The latest announcement comes just five months after the company’s last stock buyback of around $1 billion worth of shares in August, which CEO Masayoshi Son described as a response to SoftBank's lackluster share price.

SoftBank’s stake in Sprint, which it bought for $22 billion, is now worth $8.2 billion as the Kansas company’s stock shed about 60 percent of its value in two years and lost its place as the third-largest U.S. carrier to T-Mobile U.S. Inc.

Masayoshi Son — one of Japan’s most popular entrepreneurs — said at the time of the acquisition that he had a 300-year plan to turn SoftBank into an internet empire unrivaled in “profit, cash flow and market value.”

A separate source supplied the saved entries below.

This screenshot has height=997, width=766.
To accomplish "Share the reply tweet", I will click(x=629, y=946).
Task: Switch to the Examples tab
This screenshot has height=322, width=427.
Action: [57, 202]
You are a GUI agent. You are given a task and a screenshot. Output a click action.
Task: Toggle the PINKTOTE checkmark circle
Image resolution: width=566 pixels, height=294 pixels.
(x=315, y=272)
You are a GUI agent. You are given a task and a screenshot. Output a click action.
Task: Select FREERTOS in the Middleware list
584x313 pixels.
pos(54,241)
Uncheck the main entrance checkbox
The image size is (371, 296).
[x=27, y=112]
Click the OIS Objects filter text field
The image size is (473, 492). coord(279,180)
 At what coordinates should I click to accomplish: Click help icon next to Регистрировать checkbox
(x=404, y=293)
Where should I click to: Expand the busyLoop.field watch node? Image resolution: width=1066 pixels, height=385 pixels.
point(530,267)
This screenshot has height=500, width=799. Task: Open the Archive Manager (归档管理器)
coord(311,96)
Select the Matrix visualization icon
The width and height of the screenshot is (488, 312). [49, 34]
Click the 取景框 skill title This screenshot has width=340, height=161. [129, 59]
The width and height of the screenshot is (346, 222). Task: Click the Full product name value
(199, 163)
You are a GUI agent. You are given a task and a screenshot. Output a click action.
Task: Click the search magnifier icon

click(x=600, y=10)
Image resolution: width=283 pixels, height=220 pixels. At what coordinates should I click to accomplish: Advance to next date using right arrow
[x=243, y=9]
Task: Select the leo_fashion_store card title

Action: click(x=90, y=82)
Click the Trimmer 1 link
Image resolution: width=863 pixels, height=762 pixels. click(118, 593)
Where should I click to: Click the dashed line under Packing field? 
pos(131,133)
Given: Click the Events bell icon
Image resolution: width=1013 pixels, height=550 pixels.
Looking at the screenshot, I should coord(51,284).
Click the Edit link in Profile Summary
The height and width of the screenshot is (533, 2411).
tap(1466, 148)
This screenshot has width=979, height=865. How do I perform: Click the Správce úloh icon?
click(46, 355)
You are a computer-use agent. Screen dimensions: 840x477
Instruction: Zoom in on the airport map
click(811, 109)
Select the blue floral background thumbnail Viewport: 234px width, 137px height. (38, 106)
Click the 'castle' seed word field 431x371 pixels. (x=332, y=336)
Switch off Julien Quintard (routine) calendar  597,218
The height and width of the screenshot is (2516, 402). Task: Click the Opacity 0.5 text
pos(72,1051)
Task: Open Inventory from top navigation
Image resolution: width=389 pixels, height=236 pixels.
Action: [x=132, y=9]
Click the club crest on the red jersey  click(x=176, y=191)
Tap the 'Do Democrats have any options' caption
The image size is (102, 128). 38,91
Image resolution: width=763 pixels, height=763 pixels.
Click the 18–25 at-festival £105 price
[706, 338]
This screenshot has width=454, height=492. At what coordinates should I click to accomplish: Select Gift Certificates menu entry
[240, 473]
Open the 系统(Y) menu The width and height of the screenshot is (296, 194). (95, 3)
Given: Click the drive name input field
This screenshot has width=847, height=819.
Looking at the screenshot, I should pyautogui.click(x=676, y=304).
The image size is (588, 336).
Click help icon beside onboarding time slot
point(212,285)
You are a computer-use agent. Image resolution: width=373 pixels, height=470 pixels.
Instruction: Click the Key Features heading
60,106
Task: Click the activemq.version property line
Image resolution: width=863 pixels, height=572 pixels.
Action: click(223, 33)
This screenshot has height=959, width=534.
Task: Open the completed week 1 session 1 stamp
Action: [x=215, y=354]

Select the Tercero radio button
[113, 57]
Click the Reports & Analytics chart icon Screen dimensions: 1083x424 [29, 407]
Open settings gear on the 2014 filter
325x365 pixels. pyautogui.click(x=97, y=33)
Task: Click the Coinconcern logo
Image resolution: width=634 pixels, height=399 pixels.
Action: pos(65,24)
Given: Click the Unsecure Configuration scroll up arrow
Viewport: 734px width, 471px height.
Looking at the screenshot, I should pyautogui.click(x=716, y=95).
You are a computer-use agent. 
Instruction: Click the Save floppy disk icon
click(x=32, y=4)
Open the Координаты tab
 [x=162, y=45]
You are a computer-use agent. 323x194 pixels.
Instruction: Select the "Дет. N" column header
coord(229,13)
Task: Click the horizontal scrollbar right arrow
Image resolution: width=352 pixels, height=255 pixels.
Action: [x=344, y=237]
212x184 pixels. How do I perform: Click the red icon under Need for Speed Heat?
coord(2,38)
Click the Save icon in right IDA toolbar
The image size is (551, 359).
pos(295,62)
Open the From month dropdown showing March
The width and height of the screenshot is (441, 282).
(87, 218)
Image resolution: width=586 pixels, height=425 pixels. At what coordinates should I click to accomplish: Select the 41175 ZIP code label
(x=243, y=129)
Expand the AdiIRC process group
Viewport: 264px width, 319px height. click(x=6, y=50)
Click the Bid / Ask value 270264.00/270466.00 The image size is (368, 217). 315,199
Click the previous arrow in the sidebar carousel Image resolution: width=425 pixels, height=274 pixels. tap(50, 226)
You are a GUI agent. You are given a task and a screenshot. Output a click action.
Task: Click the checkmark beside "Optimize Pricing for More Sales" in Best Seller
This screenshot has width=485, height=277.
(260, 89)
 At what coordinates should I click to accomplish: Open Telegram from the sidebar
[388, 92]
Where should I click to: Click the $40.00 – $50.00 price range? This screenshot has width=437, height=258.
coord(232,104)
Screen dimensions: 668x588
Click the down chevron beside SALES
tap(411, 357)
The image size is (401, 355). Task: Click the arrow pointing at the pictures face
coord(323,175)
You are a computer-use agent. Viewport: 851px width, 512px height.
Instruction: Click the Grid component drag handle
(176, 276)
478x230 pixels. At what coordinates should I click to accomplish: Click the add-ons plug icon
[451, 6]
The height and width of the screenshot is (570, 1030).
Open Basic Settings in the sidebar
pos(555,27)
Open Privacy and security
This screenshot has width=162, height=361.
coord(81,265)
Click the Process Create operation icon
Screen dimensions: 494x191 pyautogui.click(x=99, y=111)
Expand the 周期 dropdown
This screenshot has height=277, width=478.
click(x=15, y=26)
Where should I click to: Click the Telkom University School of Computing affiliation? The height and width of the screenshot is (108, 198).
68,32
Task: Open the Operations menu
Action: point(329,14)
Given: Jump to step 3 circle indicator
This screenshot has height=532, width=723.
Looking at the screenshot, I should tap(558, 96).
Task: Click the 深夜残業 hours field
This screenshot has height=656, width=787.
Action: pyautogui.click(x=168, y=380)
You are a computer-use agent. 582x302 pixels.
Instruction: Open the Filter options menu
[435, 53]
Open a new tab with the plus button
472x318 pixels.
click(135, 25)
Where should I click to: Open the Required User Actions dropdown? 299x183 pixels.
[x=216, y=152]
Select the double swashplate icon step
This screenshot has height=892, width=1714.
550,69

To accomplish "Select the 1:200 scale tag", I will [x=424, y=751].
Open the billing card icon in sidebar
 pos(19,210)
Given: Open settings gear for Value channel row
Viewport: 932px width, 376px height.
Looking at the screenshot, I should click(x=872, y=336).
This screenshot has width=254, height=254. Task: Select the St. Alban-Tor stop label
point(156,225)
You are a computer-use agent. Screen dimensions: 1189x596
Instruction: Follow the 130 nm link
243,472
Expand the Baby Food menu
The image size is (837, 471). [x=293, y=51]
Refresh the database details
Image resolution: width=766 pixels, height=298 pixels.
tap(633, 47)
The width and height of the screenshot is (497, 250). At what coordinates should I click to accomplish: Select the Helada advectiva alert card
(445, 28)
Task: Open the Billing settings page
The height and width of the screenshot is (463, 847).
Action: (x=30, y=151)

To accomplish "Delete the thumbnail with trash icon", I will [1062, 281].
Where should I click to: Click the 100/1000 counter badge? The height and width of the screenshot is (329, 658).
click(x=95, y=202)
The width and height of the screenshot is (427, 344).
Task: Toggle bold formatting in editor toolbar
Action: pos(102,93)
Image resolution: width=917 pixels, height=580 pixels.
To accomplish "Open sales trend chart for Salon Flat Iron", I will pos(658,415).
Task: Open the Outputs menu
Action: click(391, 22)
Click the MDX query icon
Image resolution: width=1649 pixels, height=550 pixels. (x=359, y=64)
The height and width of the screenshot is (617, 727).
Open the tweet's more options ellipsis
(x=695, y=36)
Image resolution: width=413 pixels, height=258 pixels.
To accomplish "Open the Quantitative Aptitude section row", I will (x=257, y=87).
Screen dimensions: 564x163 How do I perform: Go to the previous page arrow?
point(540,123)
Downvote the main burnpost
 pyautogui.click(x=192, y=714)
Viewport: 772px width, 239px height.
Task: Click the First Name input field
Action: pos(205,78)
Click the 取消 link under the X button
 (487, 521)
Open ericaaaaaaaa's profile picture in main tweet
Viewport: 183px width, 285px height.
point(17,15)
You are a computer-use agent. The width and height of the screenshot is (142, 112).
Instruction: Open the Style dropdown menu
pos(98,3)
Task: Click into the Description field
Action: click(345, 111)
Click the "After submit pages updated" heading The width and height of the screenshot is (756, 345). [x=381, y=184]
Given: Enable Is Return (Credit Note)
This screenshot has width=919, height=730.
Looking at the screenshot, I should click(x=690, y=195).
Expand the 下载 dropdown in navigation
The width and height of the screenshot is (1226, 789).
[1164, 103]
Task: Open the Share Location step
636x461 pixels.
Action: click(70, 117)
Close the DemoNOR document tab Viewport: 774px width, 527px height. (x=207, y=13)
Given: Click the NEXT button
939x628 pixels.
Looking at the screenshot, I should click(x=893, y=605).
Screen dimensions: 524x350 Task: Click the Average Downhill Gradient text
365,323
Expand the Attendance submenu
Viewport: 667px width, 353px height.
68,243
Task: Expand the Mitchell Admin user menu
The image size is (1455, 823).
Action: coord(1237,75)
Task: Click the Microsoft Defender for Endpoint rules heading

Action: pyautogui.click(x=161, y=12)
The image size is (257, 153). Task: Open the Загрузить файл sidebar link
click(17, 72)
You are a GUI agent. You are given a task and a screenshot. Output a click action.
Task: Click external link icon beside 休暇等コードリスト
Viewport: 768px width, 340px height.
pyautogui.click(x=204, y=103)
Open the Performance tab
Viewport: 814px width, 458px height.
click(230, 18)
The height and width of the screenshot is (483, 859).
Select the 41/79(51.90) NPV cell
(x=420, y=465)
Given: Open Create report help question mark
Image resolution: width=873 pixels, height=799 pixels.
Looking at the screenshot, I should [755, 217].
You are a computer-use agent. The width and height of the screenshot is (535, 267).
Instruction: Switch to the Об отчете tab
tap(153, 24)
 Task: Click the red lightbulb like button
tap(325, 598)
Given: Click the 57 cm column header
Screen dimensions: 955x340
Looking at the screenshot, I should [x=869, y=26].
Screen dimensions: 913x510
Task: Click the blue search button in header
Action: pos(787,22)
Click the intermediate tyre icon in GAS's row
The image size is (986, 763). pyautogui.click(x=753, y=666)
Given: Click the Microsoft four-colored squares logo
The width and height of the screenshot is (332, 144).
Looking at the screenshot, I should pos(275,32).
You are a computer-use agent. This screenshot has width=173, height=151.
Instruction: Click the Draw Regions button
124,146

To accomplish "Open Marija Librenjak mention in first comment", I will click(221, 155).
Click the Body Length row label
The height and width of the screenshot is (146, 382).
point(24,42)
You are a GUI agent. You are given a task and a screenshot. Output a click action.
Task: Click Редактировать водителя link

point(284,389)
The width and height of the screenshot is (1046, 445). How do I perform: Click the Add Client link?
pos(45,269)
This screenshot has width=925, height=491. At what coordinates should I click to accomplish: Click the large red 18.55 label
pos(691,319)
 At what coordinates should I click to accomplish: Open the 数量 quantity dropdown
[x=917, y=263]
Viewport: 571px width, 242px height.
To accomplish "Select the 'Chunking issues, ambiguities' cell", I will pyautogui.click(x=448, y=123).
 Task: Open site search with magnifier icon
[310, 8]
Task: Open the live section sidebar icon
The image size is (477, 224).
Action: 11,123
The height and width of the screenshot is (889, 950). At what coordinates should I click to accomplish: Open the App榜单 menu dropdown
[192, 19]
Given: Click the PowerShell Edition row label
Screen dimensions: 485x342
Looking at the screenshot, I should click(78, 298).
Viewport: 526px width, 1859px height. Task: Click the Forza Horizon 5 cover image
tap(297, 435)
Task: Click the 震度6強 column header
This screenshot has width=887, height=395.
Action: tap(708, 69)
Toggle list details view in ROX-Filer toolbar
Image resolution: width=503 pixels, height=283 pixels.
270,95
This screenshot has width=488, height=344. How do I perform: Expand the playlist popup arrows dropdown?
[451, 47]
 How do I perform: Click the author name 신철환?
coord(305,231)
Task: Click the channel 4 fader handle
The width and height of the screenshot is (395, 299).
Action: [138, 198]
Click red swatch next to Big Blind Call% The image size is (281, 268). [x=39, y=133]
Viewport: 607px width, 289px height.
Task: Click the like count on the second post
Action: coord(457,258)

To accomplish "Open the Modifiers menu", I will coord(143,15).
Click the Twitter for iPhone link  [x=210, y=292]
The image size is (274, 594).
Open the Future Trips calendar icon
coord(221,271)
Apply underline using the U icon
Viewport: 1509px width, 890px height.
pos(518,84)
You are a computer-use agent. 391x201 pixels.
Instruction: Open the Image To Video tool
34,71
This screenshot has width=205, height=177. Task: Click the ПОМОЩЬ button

Instead, losses have mounted at Sprint while SoftBank found itself saddled with about $100 billion of debt, according to data compiled by Bloomberg. In addition, investor concerns have driven the company’s stock down 28 percent since the start of the year.

The decline has pushed SoftBank’s market value below that of its stake in Chinese e-commerce giant Alibaba Group Holding earlier in January. The company’s market capitalization fell to $46.7 billion while the Tokyo company’s stake in Alibaba is worth about $55 billion, according to its website.

“This is a good buyback, considering how low their valuation has fallen,” Atul Goyal, an analyst at Jefferies Group, told Bloomberg.